Write out every line below that contains "text".

Collected data:
+++
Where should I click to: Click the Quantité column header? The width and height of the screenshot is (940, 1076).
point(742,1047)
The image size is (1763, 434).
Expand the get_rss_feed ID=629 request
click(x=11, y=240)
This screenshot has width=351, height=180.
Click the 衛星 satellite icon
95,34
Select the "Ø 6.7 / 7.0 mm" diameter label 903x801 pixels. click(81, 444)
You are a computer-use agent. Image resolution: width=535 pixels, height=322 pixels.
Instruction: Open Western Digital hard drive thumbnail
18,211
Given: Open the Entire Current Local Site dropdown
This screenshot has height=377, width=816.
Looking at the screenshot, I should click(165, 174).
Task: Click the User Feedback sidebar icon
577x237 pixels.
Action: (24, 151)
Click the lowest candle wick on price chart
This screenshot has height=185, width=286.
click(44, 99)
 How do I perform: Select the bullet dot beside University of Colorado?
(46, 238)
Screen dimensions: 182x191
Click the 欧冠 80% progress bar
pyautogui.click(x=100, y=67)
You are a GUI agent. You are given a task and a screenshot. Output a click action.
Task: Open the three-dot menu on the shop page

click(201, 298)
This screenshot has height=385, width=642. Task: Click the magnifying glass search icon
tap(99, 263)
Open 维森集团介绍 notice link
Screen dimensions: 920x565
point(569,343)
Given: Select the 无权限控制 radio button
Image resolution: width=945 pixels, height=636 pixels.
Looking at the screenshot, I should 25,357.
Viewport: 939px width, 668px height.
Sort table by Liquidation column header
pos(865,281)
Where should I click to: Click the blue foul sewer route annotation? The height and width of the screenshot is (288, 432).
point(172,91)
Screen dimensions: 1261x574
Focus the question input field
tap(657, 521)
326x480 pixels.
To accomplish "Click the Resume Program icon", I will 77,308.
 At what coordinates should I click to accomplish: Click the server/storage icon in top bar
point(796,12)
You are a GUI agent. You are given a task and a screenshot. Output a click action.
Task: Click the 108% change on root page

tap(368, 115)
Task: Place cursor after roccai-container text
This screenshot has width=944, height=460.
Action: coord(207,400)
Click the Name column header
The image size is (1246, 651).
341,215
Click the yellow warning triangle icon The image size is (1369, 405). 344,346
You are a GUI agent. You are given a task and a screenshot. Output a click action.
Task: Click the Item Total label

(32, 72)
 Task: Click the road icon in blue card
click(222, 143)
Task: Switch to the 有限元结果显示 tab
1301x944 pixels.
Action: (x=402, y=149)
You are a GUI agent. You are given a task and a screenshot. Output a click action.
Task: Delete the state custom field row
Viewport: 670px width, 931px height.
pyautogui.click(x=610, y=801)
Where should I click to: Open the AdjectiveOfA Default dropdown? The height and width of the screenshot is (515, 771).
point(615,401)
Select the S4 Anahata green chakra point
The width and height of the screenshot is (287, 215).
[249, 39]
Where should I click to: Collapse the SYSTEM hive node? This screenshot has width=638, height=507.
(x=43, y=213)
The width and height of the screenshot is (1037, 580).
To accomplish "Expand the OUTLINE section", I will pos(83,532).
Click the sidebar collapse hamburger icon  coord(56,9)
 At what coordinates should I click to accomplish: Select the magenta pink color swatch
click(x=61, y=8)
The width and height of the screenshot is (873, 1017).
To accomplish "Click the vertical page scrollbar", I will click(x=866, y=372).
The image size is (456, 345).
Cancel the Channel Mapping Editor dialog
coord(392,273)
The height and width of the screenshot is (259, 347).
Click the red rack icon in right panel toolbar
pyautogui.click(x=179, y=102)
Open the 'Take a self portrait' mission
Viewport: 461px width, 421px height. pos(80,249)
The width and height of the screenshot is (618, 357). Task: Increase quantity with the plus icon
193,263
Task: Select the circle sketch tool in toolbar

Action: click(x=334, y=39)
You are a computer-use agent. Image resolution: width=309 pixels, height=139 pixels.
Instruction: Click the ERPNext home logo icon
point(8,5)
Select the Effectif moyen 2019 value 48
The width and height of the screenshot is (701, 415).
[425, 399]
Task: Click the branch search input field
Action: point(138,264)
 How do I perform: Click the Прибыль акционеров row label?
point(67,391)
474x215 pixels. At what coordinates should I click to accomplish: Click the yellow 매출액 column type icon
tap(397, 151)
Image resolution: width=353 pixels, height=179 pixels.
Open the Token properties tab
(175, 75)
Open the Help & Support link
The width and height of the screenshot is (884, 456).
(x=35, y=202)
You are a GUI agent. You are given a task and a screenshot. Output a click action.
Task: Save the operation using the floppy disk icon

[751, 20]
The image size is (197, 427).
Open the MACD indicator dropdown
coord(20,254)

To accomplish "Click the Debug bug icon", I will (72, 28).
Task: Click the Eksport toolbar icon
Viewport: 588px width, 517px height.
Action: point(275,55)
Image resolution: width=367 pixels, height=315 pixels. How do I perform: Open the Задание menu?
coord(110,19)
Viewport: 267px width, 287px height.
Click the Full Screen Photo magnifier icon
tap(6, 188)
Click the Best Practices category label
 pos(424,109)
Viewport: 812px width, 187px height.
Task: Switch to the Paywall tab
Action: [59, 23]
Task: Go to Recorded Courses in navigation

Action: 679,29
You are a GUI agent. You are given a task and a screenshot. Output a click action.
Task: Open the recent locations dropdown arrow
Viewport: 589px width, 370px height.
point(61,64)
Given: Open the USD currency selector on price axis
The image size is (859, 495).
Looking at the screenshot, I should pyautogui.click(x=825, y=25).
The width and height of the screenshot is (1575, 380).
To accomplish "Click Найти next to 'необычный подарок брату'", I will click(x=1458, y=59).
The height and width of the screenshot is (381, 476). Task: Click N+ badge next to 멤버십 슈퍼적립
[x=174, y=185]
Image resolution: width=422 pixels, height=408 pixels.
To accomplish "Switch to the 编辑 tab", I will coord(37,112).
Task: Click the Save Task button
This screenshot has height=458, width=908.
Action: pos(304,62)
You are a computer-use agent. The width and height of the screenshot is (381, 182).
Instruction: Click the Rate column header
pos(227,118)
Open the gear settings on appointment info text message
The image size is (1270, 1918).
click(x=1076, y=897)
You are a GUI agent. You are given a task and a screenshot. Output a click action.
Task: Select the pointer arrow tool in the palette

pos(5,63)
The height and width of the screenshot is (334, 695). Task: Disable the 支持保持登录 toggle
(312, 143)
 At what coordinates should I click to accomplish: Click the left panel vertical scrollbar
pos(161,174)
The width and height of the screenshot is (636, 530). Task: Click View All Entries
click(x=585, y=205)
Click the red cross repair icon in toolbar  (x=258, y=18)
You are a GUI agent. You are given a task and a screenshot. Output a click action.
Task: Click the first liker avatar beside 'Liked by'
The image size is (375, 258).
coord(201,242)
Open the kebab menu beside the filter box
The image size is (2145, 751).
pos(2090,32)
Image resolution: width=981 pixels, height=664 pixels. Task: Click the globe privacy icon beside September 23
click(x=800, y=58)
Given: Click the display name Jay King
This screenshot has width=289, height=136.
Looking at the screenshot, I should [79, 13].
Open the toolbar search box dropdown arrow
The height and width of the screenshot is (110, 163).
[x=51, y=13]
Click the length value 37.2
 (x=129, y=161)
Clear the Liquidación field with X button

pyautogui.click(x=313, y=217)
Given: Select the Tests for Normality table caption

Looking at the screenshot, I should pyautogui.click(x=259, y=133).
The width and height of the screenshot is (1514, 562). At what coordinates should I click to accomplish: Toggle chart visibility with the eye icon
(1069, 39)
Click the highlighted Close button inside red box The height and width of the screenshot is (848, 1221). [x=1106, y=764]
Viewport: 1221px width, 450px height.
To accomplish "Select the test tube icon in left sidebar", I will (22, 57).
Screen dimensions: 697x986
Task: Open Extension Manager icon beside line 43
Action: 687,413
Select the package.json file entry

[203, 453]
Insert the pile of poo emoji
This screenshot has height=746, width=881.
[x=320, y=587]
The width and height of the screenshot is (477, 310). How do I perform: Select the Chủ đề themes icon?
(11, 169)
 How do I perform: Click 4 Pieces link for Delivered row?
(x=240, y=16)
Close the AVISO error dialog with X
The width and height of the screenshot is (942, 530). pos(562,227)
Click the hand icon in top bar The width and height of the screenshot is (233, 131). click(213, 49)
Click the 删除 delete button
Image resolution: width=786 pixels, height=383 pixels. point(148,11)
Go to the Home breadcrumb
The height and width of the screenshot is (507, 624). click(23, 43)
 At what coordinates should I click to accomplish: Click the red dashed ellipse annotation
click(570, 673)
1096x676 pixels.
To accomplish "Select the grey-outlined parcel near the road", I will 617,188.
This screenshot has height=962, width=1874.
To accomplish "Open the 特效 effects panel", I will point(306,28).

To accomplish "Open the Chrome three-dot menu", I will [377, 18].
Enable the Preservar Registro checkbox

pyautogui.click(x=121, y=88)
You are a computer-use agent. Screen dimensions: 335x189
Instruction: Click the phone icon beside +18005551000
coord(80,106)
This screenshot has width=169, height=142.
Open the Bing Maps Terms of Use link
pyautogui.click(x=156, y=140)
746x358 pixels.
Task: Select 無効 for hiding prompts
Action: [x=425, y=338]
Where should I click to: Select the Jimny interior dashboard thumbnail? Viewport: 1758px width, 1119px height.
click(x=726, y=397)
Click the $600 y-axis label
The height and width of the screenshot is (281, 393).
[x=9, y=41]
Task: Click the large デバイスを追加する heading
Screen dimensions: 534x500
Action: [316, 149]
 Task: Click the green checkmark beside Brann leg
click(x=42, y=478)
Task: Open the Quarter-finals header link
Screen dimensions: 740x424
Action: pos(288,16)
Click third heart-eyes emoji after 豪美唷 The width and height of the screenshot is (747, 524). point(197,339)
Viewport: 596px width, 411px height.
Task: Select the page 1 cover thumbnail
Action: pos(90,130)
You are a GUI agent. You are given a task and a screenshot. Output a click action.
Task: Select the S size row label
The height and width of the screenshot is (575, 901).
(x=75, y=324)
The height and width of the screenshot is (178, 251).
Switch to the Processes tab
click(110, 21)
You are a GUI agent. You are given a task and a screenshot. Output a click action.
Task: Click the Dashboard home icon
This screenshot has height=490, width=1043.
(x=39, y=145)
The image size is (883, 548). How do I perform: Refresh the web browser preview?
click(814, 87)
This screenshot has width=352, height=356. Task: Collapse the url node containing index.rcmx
+++
> _SOLVED PROBLEM_
Task: Place cursor after roccai-container text
Open the gear settings on appointment info text message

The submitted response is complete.